- _Testo dato_:
━━━━━━━━━━━━━━━━
Edith Sheffer, I bambini di Asperger. La scoperta dell’autismo nella Vienna nazista, Venezia, Marsilio, 2018.
Un lungo, doloroso, viaggio dentro la psichiatria infantile austriaca durante il nazismo è quello raccontato da Edith Sheffer, ricercatrice presso l’Università della California. La Sheffer ripercorre le tappe della “pedagogia curativa” che si andava affermando nelle cliniche per l’infanzia di Vienna a partire dagli anni Trenta. Il libro illustra la genesi dell’idea di pedagogia curativa, volta al recupero dei bambini disabili, per giungere alla pratica dell’eutanasia programmata e dell’eliminazione delle vite “ non degne di essere vissute”. Il concetto di “Gemüt” diventa la linea di demarcazione nella formulazione delle diagnosi: la condizione necessaria per rendere possibile “la coesistenza della persona nella comunità”. Nell’ideologia hitleriana la mancanza o la carenza del sentimento sociale e delle capacità di rapportarsi empaticamente con gli altri rappresentava il discrimine tra l’essere recuperabile, rieducabile, o l’essere irrecuperabile e, quindi, destinato alla soppressione. Il contributo che ciascun individuo poteva dare al Volk (al popolo), anche con le proprie disabilità e limitazioni, spesso significava la possibilità di intraprendere un percorso di recupero educativo e, soprattutto, di avere salva la vita.
I bambini classificati come irrecuperabili venivano destinati allo Spiegelgrund, la clinica pediatrica nei sobborghi di Vienna dove venivano sistematicamente soppressi – per fame o con dosi letali di farmaci – i bambini abbandonati dalle famiglie o inviati da altre cliniche pediatriche; spesso si trattava di bambini emarginati, con famiglie problematiche alle spalle (ubriachezza, prostituzione, povertà) o con gravi patologie neurologiche.
━━━━━━━━━━━━━━━━
- _Materiale di partenza_:

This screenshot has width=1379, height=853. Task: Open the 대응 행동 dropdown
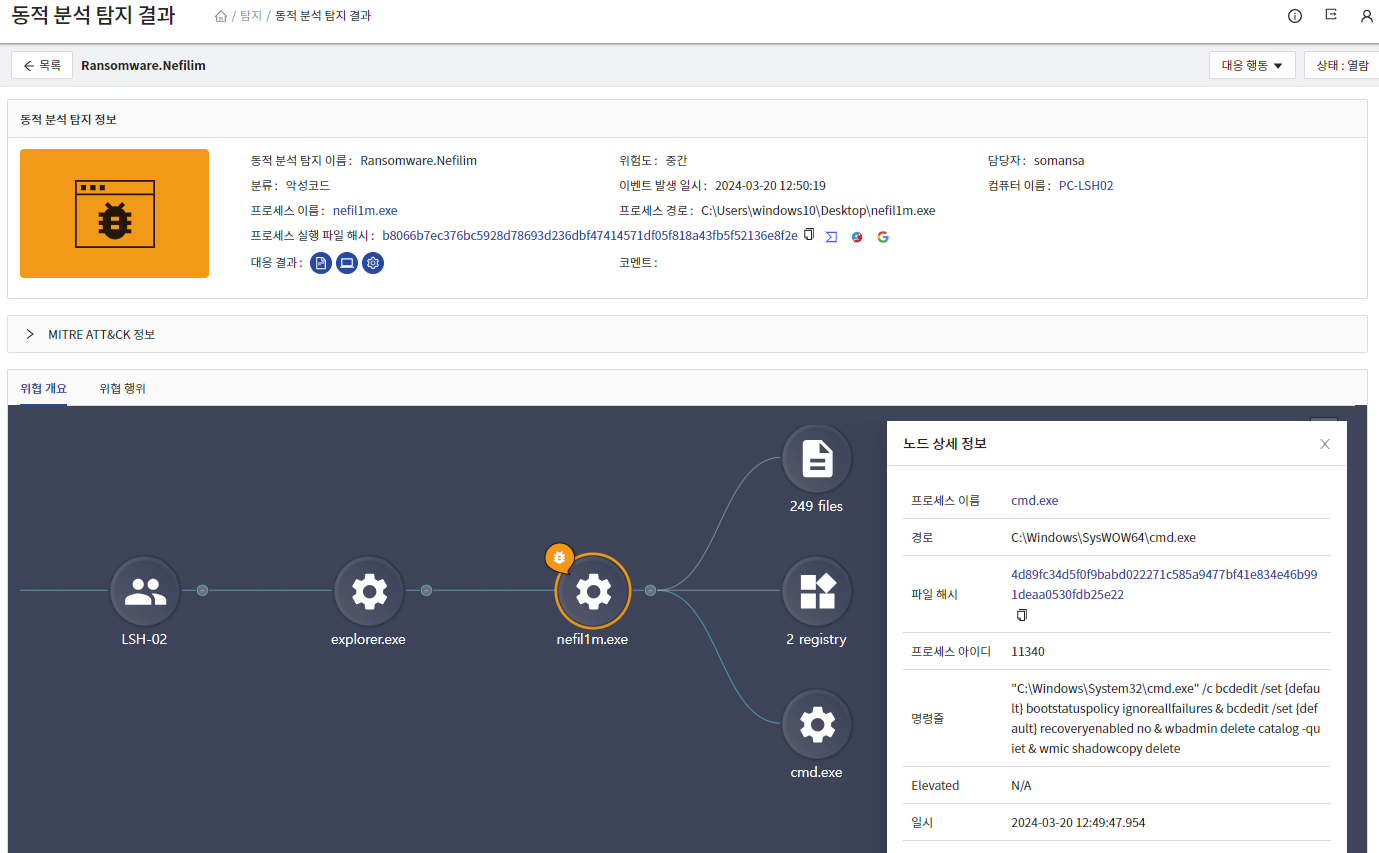click(x=1252, y=65)
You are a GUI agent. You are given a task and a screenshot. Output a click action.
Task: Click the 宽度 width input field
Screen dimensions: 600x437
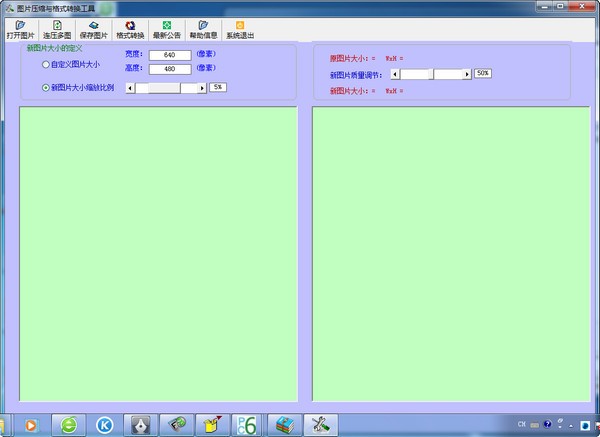point(169,55)
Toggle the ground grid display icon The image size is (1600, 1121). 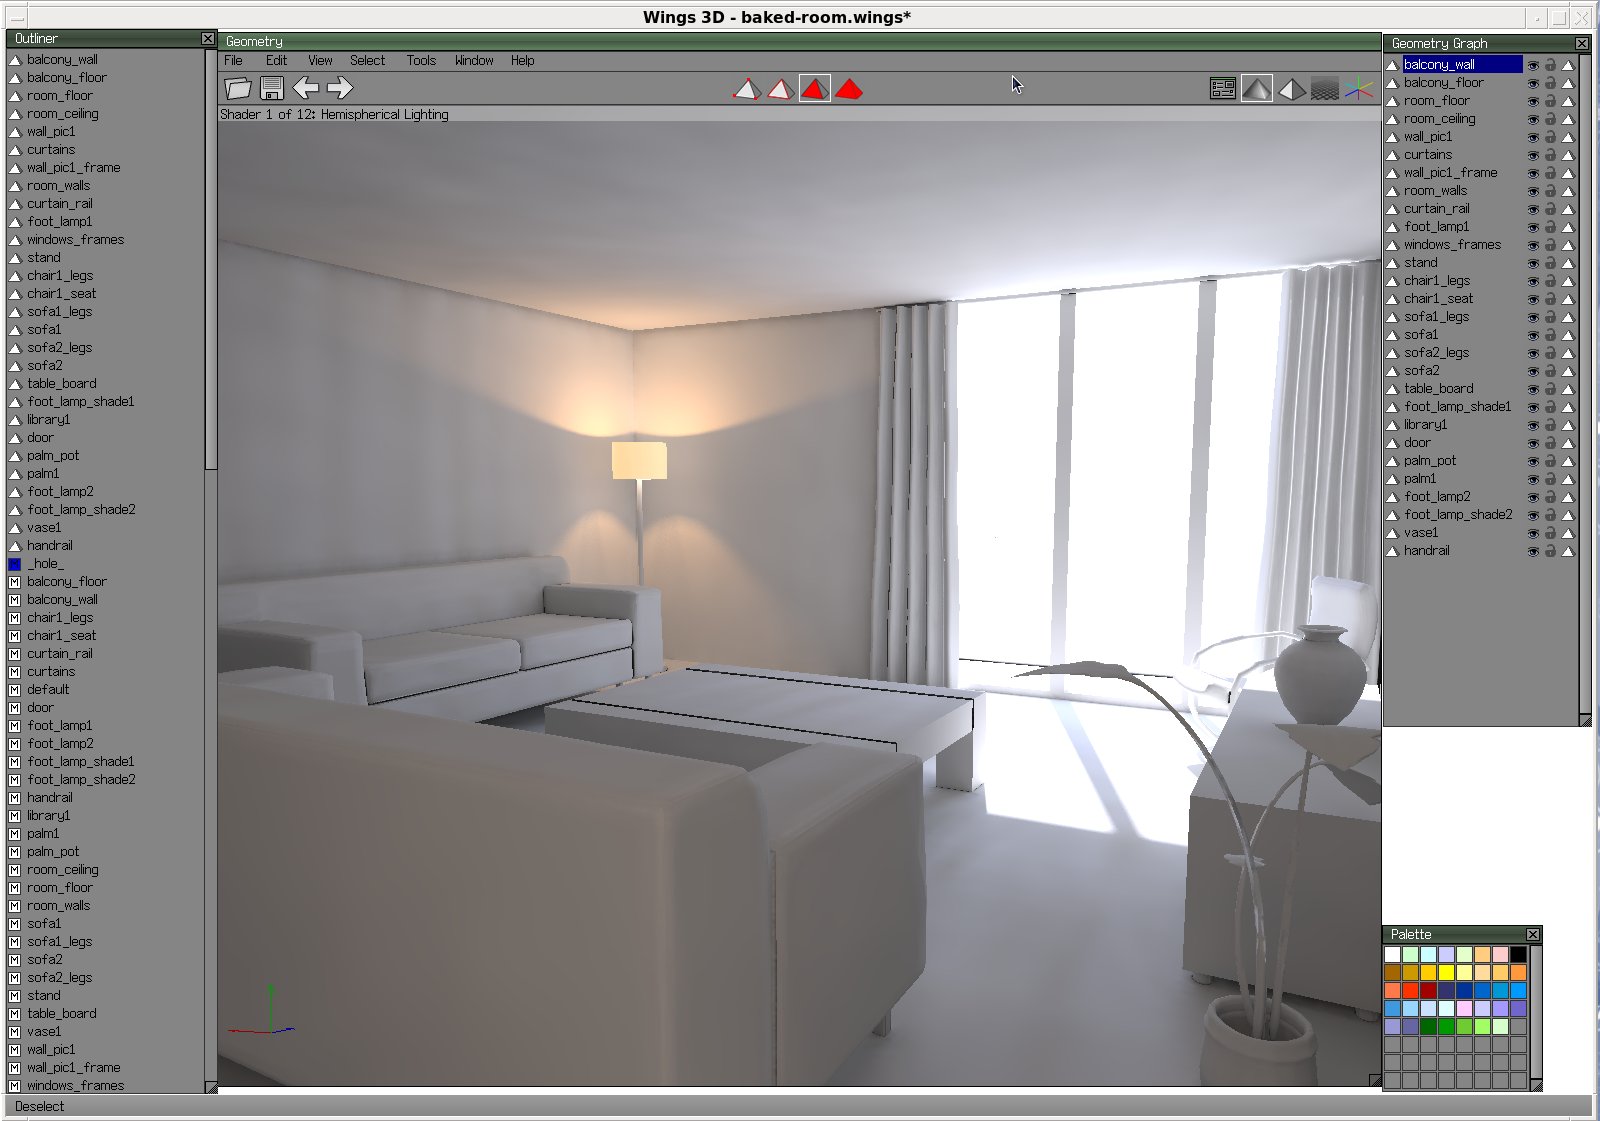pos(1324,89)
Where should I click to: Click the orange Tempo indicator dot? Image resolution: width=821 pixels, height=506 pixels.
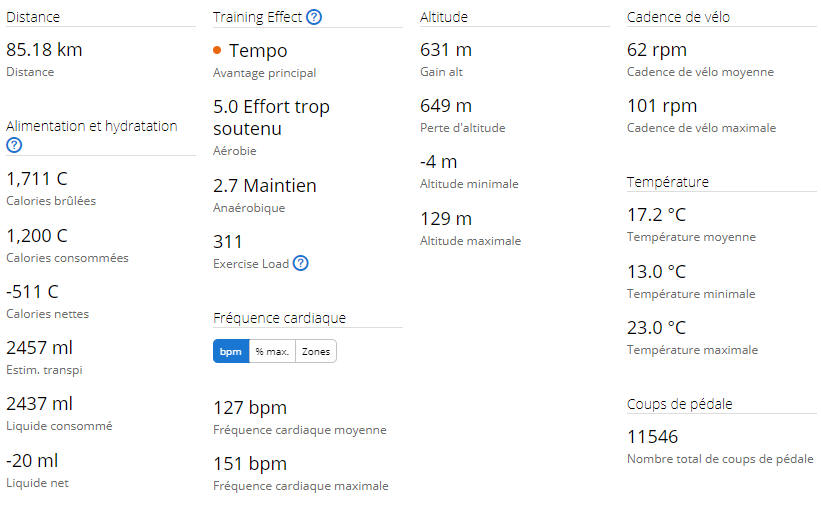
━━━━━━━━━━━━━━━━
- _Esercizi_:
1) Secondo la recensione, perché il concetto di «Gemüt» diventava la linea di demarcazione nelle diagnosi? Rispondi in una o due frasi.
2) Rispondi alle domande basandoti sulla recensione.
(a) Presso quale università è ricercatrice Edith Sheffer?
(b) A partire da quale decennio la pedagogia curativa si andava affermando nelle cliniche per l'infanzia di Vienna?
(c) Dove si trovava la clinica pediatrica dello Spiegelgrund?
3) Elenca tutti i problemi familiari che la recensione indica fra le situazioni alle spalle dei bambini destinati allo Spiegelgrund.

- _Soluzioni numerate_:
1) Il «Gemüt» era considerato la condizione necessaria per rendere possibile la coesistenza della persona nella comunità. Nell'ideologia hitleriana, la mancanza o la carenza del sentimento sociale e dell'empatia separava chi era recuperabile da chi era irrecuperabile e quindi destinato alla soppressione.

2)
(a) Presso l'Università della California.
(b) A partire dagli anni Trenta.
(c) Nei sobborghi di Vienna.

3) Ubriachezza, prostituzione, povertà.